For each entry that follows, write out an identical copy.
◆ ◆ ◆
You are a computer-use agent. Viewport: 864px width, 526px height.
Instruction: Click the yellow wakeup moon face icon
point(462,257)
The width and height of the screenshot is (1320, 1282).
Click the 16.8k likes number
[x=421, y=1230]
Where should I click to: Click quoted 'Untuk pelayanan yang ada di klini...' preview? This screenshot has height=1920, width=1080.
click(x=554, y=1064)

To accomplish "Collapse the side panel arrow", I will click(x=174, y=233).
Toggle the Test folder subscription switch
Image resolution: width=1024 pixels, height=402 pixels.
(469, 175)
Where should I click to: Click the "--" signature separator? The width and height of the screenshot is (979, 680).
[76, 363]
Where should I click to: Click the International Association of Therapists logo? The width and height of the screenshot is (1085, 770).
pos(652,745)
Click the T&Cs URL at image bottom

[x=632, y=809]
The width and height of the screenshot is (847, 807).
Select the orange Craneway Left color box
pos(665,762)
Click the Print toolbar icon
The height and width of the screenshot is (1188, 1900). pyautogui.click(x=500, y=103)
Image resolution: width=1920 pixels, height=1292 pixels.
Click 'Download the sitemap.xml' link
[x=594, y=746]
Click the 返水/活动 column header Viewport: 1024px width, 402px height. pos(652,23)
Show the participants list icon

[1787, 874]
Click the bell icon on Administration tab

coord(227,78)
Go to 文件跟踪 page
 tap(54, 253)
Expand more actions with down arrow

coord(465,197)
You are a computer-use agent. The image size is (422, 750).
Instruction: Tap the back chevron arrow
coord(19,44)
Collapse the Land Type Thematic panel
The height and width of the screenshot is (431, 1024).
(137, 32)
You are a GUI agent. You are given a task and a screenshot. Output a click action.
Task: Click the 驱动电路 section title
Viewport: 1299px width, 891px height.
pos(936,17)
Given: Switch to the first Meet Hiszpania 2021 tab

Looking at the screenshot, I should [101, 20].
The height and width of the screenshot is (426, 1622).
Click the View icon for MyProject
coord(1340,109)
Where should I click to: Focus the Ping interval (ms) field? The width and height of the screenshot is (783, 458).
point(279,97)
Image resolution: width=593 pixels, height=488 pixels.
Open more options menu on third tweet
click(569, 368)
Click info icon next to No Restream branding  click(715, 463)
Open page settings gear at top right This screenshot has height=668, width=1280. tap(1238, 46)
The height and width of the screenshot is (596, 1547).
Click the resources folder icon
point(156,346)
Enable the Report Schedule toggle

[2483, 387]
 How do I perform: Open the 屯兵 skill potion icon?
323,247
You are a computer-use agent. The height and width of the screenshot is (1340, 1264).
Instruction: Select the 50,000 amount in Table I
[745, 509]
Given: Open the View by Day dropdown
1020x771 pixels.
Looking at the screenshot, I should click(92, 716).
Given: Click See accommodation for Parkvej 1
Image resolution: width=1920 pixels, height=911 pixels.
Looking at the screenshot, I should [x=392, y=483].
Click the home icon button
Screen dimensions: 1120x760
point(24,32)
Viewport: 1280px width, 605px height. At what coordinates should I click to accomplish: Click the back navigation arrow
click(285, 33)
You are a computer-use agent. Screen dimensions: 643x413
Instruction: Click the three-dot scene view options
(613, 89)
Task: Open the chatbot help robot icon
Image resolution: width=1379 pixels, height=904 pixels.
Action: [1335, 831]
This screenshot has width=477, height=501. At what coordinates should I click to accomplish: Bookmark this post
◆ ◆ ◆
*ANSWER TO THIS PROBLEM*:
You are a computer-use agent. Viewport: 864px width, 526px height.
Instruction: Click the yellow wakeup moon face icon
point(462,257)
The width and height of the screenshot is (1320, 1282).
Click the 16.8k likes number
[x=421, y=1230]
Where should I click to: Click quoted 'Untuk pelayanan yang ada di klini...' preview? This screenshot has height=1920, width=1080.
click(x=554, y=1064)

To accomplish "Collapse the side panel arrow", I will click(x=174, y=233).
Toggle the Test folder subscription switch
Image resolution: width=1024 pixels, height=402 pixels.
(469, 175)
Where should I click to: Click the "--" signature separator? The width and height of the screenshot is (979, 680).
[76, 363]
Where should I click to: Click the International Association of Therapists logo? The width and height of the screenshot is (1085, 770).
pos(652,745)
Click the T&Cs URL at image bottom

[x=632, y=809]
The width and height of the screenshot is (847, 807).
Select the orange Craneway Left color box
pos(665,762)
Click the Print toolbar icon
The height and width of the screenshot is (1188, 1900). pyautogui.click(x=500, y=103)
Image resolution: width=1920 pixels, height=1292 pixels.
Click 'Download the sitemap.xml' link
[x=594, y=746]
Click the 返水/活动 column header Viewport: 1024px width, 402px height. pos(652,23)
Show the participants list icon

[1787, 874]
Click the bell icon on Administration tab

coord(227,78)
Go to 文件跟踪 page
 tap(54, 253)
Expand more actions with down arrow

coord(465,197)
You are a computer-use agent. The image size is (422, 750).
Instruction: Tap the back chevron arrow
coord(19,44)
Collapse the Land Type Thematic panel
The height and width of the screenshot is (431, 1024).
(137, 32)
You are a GUI agent. You are given a task and a screenshot. Output a click action.
Task: Click the 驱动电路 section title
Viewport: 1299px width, 891px height.
pos(936,17)
Given: Switch to the first Meet Hiszpania 2021 tab

Looking at the screenshot, I should [101, 20].
The height and width of the screenshot is (426, 1622).
Click the View icon for MyProject
coord(1340,109)
Where should I click to: Focus the Ping interval (ms) field? The width and height of the screenshot is (783, 458).
point(279,97)
Image resolution: width=593 pixels, height=488 pixels.
Open more options menu on third tweet
click(569, 368)
Click info icon next to No Restream branding  click(715, 463)
Open page settings gear at top right This screenshot has height=668, width=1280. tap(1238, 46)
The height and width of the screenshot is (596, 1547).
Click the resources folder icon
point(156,346)
Enable the Report Schedule toggle

[2483, 387]
 How do I perform: Open the 屯兵 skill potion icon?
323,247
You are a computer-use agent. The height and width of the screenshot is (1340, 1264).
Instruction: Select the 50,000 amount in Table I
[745, 509]
Given: Open the View by Day dropdown
1020x771 pixels.
Looking at the screenshot, I should click(92, 716).
Given: Click See accommodation for Parkvej 1
Image resolution: width=1920 pixels, height=911 pixels.
Looking at the screenshot, I should [x=392, y=483].
Click the home icon button
Screen dimensions: 1120x760
point(24,32)
Viewport: 1280px width, 605px height. At what coordinates should I click to accomplish: Click the back navigation arrow
click(285, 33)
You are a computer-use agent. Screen dimensions: 643x413
Instruction: Click the three-dot scene view options
(613, 89)
Task: Open the chatbot help robot icon
Image resolution: width=1379 pixels, height=904 pixels.
Action: [1335, 831]
This screenshot has width=477, height=501. At what coordinates should I click to accomplish: Bookmark this post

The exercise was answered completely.